# Baby Shark



## Linda Cannon-Mott (Oct 28, 2008)

I finished Baby Shark by Robert Fate today. It is a suspense/thriller. Kristin Van Dijk aka Baby Shark is the main character.  As a teenager she frequents pool halls with her Dad who is a hustler. She endures a very traumatic experience which changes her life forever. I would give it 4 out of 5 stars.

I wanted to add the book cover but couldn't find the thread of how to do that.    Please advise.

Linda


----------



## Kirstin (Oct 29, 2008)

I second your recomendation!  

(and the linking tool is at the top of the thread list if you want to try)


----------



## Guest (Nov 10, 2008)

Linda,

Use the linking tool at the top of the page. Really easy to use.


----------



## Linda Cannon-Mott (Oct 28, 2008)

Ugh, I will have to try the Linking Tool again tomorrow when the old brain is working better. I am frustrated as heck now trying to accomplish this simple task.    The Kindle can be considered a learning tool also. I am not computer savy at ALL, I am learning about avatars, & no I have never copy and pasted before nor used linking tools ... and I must be learning patience.   

Linda


----------



## Linda Cannon-Mott (Oct 28, 2008)

Linda,

Use the linking tool at the top of the page. Really easy to use.
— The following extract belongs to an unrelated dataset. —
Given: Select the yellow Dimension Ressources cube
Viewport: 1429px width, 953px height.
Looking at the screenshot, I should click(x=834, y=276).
Did I just copy and paste? Something doesn't look right, isn't this supposed to be in a hilighted box?
Linda


----------



## Guest (Nov 10, 2008)

LOL, yes you copy and pasted my comment. You are supposed to paste from the linking tool.


----------



## Kirstin (Oct 29, 2008)

http://www.kboards.com/link/

those are the directions. It isn't actually REALLY easy... took me a few tries and LOTS of help.... but it CAN be done!!


----------



## Linda Cannon-Mott (Oct 28, 2008)

I will print the directions and practice, practice, practice at work  , yep work tomorrow.  H*** I'm going to bed before I get too frustarted to sleep!! LOL

Thanks!


----------



## Linda Cannon-Mott (Oct 28, 2008)

I STILL can not do this with the instructions right in fromt of my face. 
I do better if someone shows me; like first & second graders, "Show and Tell".
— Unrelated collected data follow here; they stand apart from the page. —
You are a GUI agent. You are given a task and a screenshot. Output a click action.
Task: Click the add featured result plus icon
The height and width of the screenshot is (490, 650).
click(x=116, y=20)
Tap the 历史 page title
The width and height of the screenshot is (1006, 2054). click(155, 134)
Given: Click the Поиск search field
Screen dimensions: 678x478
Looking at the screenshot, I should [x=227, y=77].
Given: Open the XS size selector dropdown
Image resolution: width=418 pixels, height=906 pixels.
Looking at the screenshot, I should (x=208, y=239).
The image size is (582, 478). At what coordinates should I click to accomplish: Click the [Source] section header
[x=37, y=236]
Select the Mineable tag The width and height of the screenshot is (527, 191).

Any suggestions Leslie, Betsy, Harvey...anyone? I vote myself as the most computer illiterate person on this board.


----------



## pidgeon92 (Oct 27, 2008)

I can show you how. Can you let me know what browser you are using?


----------



## Linda Cannon-Mott (Oct 28, 2008)

Thanks so much, I am going to take you up on the offer, I will email you after I get home from work. A true kindle friend I have found


----------



## pidgeon92 (Oct 27, 2008)

No trouble at all.   It'll only take us a couple of minutes.


----------



## Betsy the Quilter (Oct 27, 2008)

Linda Cannon-Mott said:


> I STILL can not do this with the instructions right in fromt of my face.
> I do better if someone shows me; like first & second graders, "Show and Tell".
> 
> Any suggestions Leslie, Betsy, Harvey...anyone? I vote myself as the most computer illiterate person on this board.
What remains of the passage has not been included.